2. Whether the petitioners have the legal personality to prosecute the suit for recovery.
3. Whether the petitioners are estopped from denying the sale’s validity or are in pari delicto.
4. Whether the subsequent acquisition of a complete homestead title by the vendor validated the sale.
RULING
The Supreme Court reversed the decision of the Court of Appeals.

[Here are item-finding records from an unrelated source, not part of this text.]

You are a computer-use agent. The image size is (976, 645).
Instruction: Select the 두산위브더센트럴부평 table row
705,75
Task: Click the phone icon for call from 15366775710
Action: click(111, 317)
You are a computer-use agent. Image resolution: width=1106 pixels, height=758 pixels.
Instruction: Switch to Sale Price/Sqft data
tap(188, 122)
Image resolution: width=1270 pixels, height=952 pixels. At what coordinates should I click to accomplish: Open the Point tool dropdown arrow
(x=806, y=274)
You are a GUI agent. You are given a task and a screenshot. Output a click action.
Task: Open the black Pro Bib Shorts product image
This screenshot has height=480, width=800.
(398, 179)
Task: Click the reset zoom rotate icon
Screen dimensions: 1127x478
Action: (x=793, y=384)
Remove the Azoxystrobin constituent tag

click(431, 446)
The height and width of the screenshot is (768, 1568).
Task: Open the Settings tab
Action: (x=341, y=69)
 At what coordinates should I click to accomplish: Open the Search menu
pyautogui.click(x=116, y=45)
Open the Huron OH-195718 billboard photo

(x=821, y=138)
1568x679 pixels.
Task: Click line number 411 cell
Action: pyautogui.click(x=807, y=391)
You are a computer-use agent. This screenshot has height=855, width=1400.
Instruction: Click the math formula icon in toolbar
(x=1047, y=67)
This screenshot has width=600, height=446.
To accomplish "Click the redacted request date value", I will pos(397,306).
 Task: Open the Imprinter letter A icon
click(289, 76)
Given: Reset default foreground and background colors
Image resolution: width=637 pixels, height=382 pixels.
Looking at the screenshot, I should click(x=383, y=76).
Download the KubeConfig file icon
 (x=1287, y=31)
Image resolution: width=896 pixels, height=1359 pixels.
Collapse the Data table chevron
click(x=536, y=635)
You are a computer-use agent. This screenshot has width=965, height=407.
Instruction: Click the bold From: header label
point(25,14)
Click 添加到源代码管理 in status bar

1. The action to annul has not prescribed. The sale executed within five years from the patent’s issuance is unlawful and null and void from its execution under Sections 116 and 122 of Act No. 2874 ( Commonwealth Act No. 141 ). Under the New Civil Code, such an inexistent contract cannot be validated by prescription, a principle recognized since Tipton vs. Velasco. Furthermore, Section 46 of the Land Registration Act ( Act No. 496 ) provides that no title to registered land in derogation of the registered owner shall be acquired by prescription or adverse possession. The homestead, being registered under the Torrens system, enjoys imprescriptibility.
2. The petitioners have the personality to prosecute the suit. While Section 124 of the Public Land Law provides that an illegal sale can cause reversion to the State, such reversion is not automatic. As long as the Government has not acted to annul the grant, the rights of the homesteader or his heirs stand and must be recognized in court.
3. The petitioners are not estopped, and the in pari delicto doctrine does not apply. No estoppel can arise from an illegal act, and respondents are conclusively presumed to know the law. The in pari delicto doctrine may not be invoked as it would run counter to the State’s fundamental policy on homesteads. The forfeiture is a matter between the State and the grantee or his heirs.
4. The subsequent acquisition of a complete homestead title did not validate the sale. A null and void (inexistent) contract cannot be ratified, as held in Sabas vs. Garma.
The Supreme Court permitted the petitioners to recover the homestead upon payment of P1,300.00 to the respondents. Costs were imposed on the respondents.